'''

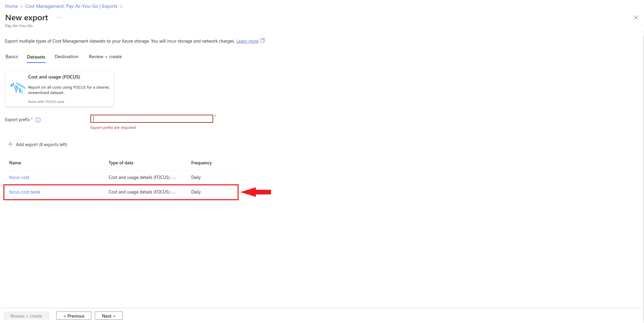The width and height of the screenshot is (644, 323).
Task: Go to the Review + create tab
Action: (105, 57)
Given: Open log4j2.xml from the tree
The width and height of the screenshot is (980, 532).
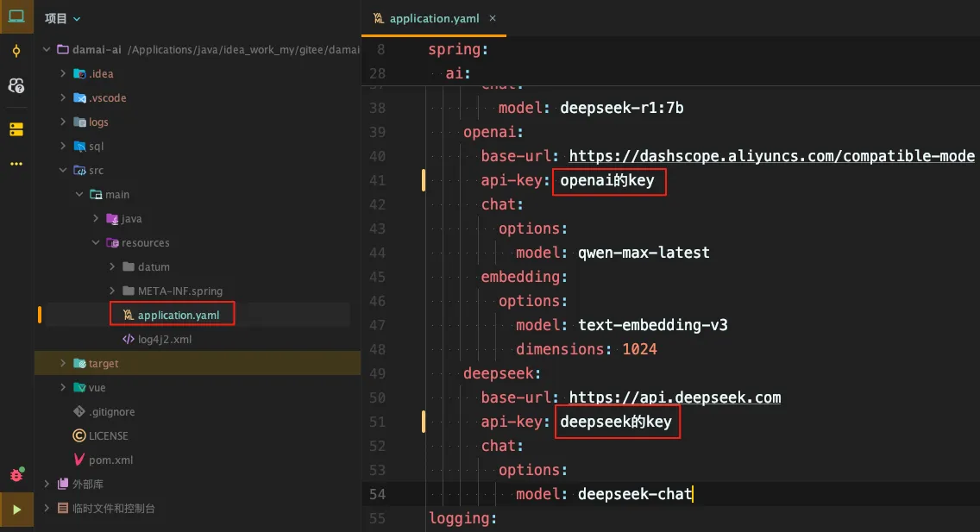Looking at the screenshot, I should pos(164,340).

'''

◆ PROMPT ◆
From the line holding "Given: Open log4j2.xml from the tree" to the final line of the data above, give each line again exactly, both ends included, and drop the pictures.

◆ SOLUTION BELOW ◆
Given: Open log4j2.xml from the tree
The width and height of the screenshot is (980, 532).
Looking at the screenshot, I should pos(164,340).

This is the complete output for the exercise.